Task instructions:
Transcribe the records below. Leave every line exactly as written.

*** Opening Data records ***

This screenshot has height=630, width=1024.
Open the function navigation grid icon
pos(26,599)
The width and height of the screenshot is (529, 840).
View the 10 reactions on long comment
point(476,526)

*** Closing Data records ***

Exercise response:
This screenshot has height=630, width=1024.
Open the function navigation grid icon
pos(26,599)
The width and height of the screenshot is (529, 840).
View the 10 reactions on long comment
point(476,526)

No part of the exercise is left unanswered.